Categories: South Africa
| On 6 years ago

Blade can’t use e-tolls to fund Sanral’s ‘R67bn’ debt – Outa

By Amanda Watson

The e-toll madness is taking yet another round around the central Gauteng ring road, and where it stops nobody knows.

For now, however, road users are expected to cough up R67 billion, according to Transport Minister Blade Nzimande. It is a number no one seems to know the source of.

But if Nzimande’s plan is to use money from the Gauteng Freeway Improvement Project (GFIP) to service Sanral’s general debt, that would be illegal, according to the Organisation Undoing Tax Abuse’s (Outa’s) CEO Wayne Duvenage.

Duvenage estimated the South African National Roads Agency Limited (Sanral) to be in a R40 billion hole, from a R20 billion loan and R20 billion in accrued interest.

“The minister must explain how he arrived at that number. They can’t use e-toll money to fund other loans, that’s illegal,” Duvenage said. “They can’t use money from one toll system to finance other toll systems. It has to be ring-fenced to that specific toll project. It can’t cross-pollinate. It can’t be used for non-toll roads, either.”

On August 31, Nzimande said on national TV: “We owe an amount in today’s terms of R67 billion for the building of these wonderful freeways. If you take away the e-tolls now – we are not saying we are or we are not – how do you pay the R67 billion? Do you increase the fuel levy? Already there is a huge outcry that the fuel prices are high, legitimately so.

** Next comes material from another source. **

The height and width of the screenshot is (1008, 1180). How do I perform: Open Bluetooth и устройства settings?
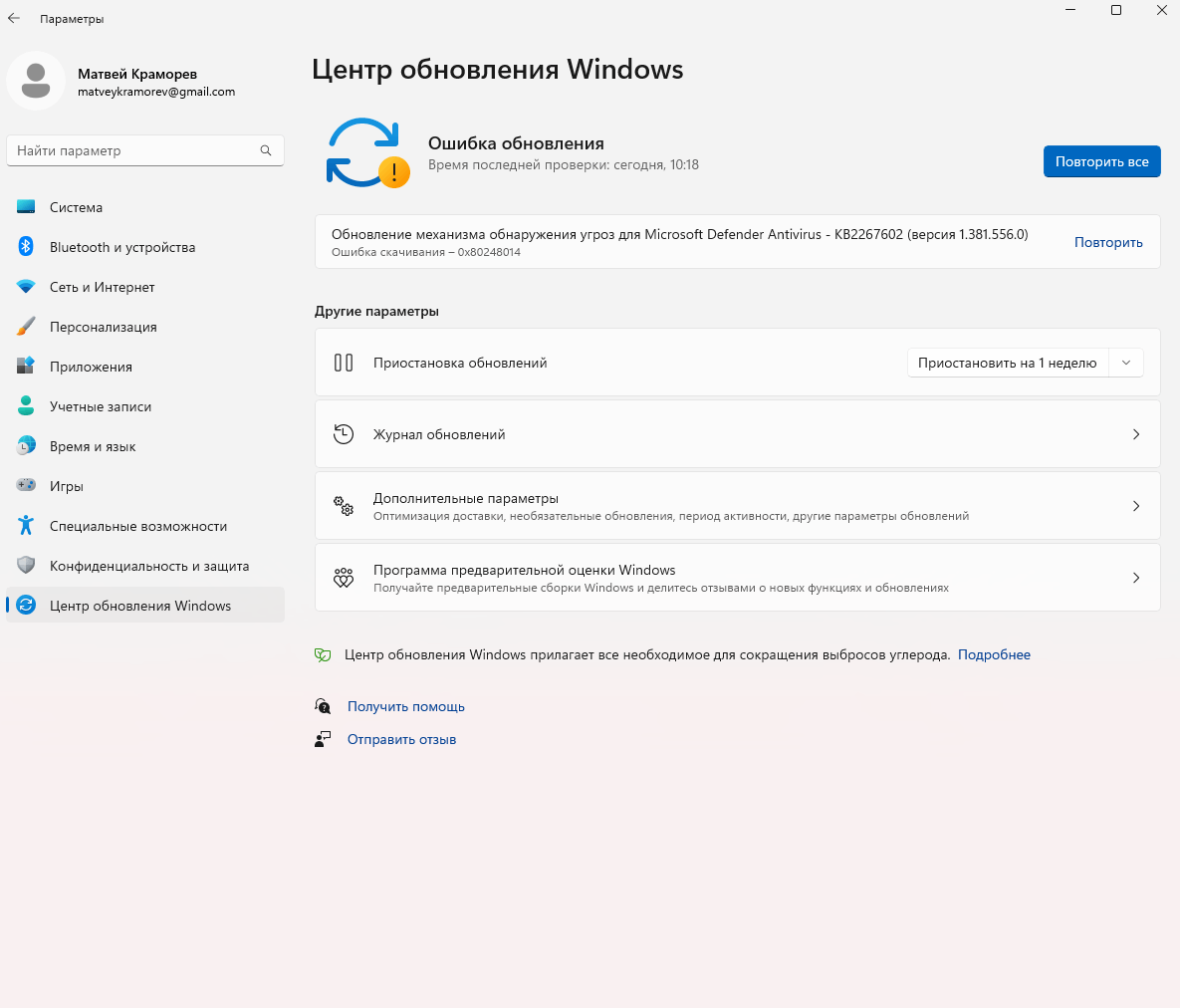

So, we can’t just discuss this issue based on the sentiment that people do not want e-tolls.”

Nzimande’s office has noted – but not responded to – questions.

His words directly undercut Gauteng Premier David Makhura, who has repeatedly promised to deal with the problem.

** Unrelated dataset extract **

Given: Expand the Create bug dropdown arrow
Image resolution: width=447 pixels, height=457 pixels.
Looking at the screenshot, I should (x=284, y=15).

In 2014, Makhura said in his State of the Province address (Sopa) about reviewing e-tolls: “We must make it clear that we cannot close our eyes to the cries of sectors of our population who are severely affected by the cost of travelling across the province.”

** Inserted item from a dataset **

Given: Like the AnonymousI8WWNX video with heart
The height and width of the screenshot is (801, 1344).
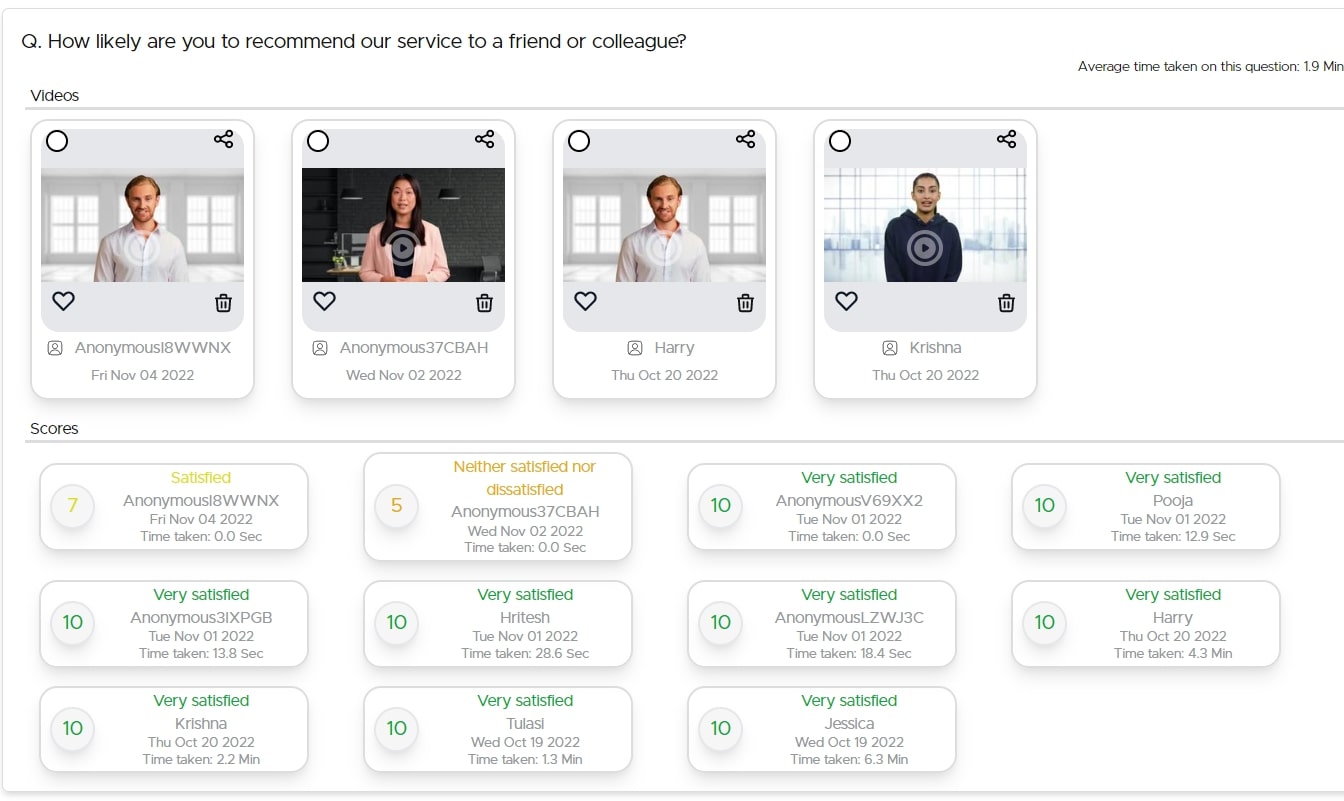Looking at the screenshot, I should coord(63,301).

Makhura noted during his 2015 Sopa the GFIP advisory panel had found “the e-toll system is unaffordable and inequitable and places a disproportionate burden on low- and middle-income households. It is also administratively too cumbersome”.

In 2017, the premier noted in his Sopa: “… we are mobilising resources for public transport infrastructure in ways that will ensure that we don’t commit the same mistakes done with the e-tolls. We can’t build roads and only later inform citizens that they must pay”.

“They’re spending millions of rand trying to summons people but there are three million motorists. Government is in a litigation war with its citizens,” Duvenage noted. “It will lose.”